BEGIN Entries provided
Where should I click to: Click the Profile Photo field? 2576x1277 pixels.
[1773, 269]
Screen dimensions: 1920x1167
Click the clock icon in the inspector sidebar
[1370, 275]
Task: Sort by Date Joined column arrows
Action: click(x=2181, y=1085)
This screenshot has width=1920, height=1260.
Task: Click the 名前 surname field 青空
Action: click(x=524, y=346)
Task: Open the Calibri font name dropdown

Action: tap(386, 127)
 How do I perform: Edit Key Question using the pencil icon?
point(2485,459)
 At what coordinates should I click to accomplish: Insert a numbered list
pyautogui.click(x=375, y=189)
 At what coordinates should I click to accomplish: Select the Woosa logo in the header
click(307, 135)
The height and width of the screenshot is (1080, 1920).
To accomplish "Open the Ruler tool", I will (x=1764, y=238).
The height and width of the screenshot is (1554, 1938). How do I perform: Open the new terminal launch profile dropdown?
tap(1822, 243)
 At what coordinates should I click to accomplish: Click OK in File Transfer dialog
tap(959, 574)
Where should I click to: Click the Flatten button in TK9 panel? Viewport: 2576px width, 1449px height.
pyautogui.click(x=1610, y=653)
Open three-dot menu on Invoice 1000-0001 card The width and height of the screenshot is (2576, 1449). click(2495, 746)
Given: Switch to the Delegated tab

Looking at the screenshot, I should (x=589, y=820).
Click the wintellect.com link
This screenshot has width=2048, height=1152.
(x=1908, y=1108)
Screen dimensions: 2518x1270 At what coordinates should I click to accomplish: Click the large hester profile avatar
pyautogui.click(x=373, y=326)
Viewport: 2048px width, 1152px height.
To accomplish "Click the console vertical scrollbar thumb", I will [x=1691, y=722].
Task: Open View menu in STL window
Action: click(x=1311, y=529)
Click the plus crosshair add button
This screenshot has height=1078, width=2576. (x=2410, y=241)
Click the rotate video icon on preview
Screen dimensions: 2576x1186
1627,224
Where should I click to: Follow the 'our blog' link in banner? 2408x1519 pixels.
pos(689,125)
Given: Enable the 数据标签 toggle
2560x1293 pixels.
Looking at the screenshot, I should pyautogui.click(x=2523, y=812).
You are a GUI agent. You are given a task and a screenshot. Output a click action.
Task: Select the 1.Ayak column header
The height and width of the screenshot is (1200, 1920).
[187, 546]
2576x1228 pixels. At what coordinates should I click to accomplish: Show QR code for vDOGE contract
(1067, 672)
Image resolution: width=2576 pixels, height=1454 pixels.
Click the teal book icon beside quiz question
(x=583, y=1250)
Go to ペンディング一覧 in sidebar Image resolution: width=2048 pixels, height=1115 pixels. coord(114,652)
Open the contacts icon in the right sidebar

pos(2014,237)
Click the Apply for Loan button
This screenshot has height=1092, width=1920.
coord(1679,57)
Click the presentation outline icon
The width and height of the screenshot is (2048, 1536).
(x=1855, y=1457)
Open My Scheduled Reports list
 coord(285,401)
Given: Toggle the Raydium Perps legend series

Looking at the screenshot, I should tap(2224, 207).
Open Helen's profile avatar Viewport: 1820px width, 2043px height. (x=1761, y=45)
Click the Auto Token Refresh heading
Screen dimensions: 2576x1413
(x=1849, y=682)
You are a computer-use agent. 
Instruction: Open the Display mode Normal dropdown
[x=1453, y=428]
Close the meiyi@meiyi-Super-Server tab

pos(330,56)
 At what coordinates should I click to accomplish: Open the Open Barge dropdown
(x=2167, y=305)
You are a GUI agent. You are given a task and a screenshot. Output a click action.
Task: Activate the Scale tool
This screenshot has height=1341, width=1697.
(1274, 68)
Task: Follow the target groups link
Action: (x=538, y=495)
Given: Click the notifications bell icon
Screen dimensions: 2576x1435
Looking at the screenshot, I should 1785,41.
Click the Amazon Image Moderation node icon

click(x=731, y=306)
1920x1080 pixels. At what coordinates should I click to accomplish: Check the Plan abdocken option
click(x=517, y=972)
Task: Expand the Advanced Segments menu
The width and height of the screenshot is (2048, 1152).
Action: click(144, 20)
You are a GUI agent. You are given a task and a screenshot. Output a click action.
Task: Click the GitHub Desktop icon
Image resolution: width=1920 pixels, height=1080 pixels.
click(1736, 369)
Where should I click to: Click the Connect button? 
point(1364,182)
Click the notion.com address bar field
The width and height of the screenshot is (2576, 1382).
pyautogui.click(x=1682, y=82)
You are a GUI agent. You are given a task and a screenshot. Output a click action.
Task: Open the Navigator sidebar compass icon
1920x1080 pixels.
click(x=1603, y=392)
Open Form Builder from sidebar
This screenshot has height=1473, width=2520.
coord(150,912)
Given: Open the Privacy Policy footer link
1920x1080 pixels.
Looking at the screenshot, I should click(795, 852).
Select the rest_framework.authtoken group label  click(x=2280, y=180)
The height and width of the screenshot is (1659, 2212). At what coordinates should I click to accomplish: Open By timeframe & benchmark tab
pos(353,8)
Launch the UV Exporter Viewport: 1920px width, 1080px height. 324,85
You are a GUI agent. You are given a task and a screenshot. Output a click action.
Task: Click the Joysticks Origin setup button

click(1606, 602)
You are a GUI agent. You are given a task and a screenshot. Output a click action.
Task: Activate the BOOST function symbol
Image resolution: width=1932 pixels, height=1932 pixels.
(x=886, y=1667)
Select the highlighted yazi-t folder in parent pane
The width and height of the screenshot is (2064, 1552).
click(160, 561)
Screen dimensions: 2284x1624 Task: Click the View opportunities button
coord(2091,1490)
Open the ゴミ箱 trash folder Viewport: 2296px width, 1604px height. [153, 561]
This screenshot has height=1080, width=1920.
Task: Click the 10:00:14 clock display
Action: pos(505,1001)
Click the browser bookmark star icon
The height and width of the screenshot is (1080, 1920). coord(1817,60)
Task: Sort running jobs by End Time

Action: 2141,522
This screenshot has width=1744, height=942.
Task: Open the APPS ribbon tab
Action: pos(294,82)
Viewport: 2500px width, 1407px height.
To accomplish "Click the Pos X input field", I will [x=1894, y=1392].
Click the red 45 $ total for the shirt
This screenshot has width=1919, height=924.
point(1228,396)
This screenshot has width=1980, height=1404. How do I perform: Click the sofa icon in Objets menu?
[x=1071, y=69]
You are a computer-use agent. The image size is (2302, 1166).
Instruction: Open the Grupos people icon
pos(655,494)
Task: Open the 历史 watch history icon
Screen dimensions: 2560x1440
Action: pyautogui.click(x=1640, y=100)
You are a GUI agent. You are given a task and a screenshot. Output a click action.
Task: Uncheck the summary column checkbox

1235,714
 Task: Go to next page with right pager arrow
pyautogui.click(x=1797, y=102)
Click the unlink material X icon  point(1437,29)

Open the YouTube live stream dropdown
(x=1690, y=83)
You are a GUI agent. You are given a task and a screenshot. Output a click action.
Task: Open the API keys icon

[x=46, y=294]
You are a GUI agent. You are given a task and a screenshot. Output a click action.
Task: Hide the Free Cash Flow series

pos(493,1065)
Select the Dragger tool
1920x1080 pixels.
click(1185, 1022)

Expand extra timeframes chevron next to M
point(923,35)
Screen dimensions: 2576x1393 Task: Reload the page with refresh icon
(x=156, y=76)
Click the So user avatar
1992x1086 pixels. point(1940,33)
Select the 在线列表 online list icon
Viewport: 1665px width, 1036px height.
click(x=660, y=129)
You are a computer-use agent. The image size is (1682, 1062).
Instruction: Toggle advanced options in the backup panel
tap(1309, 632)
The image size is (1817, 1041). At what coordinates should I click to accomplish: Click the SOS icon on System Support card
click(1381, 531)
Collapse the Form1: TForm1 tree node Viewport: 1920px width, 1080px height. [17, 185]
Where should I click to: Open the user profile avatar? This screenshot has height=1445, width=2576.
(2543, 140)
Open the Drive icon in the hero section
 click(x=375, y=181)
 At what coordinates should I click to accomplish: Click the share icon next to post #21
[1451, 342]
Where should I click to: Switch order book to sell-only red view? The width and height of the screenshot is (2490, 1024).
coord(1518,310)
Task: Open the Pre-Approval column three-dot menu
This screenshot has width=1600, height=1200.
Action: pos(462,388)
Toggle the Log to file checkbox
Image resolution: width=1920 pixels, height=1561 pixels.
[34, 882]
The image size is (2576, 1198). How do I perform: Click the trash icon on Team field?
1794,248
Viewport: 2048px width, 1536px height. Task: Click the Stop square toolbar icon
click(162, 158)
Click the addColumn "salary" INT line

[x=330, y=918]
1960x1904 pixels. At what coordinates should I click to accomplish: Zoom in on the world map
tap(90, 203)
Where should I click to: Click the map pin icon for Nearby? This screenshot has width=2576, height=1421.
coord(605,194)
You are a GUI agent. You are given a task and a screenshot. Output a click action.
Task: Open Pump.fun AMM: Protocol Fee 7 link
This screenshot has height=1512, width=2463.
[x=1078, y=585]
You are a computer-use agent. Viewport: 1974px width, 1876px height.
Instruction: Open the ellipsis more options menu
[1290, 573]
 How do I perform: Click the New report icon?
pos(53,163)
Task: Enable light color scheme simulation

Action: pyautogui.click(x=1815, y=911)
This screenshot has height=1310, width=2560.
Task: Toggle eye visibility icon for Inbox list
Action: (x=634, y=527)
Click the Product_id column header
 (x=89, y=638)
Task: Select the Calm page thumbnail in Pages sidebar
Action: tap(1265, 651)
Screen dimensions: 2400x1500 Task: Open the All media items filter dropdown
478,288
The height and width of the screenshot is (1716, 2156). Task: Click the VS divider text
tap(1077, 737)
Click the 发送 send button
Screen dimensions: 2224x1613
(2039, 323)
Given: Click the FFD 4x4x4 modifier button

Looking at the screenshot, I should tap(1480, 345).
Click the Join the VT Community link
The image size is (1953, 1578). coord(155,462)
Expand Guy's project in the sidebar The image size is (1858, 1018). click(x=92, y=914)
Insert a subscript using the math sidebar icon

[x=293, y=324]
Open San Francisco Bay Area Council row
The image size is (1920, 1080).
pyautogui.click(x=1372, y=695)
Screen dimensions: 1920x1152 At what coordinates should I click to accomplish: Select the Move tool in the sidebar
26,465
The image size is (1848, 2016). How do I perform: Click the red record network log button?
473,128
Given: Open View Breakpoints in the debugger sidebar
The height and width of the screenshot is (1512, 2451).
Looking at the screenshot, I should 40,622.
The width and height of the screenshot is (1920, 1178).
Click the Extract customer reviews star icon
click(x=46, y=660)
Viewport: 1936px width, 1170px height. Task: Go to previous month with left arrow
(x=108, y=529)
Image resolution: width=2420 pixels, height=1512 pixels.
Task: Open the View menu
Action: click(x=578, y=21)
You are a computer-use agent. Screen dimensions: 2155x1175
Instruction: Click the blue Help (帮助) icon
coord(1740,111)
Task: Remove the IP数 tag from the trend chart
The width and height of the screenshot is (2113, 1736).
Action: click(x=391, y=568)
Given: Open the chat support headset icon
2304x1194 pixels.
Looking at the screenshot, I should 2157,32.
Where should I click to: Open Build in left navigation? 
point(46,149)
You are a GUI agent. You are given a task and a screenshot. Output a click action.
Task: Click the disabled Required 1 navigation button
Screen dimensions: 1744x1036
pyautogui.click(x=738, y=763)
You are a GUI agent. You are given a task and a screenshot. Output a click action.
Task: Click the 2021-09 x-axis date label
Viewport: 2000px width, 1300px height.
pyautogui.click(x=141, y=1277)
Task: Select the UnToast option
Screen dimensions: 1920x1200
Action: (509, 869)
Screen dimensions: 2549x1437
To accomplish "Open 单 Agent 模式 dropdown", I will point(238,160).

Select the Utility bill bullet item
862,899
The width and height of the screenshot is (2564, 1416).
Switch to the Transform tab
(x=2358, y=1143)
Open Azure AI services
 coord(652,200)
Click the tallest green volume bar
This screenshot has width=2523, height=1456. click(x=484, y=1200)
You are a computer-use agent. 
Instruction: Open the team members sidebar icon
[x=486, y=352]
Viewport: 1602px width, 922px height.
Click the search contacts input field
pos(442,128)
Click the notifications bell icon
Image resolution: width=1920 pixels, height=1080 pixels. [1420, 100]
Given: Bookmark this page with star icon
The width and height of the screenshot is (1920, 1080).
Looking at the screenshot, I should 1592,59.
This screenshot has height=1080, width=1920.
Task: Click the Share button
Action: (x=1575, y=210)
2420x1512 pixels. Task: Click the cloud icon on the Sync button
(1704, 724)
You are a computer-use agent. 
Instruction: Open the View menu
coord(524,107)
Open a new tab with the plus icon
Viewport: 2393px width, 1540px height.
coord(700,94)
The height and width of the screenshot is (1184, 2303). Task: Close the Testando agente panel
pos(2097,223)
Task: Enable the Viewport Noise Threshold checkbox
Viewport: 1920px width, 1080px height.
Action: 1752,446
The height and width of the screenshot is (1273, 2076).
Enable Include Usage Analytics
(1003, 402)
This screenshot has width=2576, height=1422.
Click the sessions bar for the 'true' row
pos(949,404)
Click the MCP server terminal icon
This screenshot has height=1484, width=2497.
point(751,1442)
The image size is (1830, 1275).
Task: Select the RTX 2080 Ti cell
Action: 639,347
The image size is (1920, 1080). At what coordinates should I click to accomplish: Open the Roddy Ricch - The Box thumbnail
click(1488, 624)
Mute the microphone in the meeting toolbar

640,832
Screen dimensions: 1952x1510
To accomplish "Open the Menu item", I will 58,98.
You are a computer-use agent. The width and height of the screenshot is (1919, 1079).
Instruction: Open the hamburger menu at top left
END Entries provided
Task:
Whenever the string "from" turns up in a line of the data, copy that line.

Response below:
Open Form Builder from sidebar
Task: Remove the IP数 tag from the trend chart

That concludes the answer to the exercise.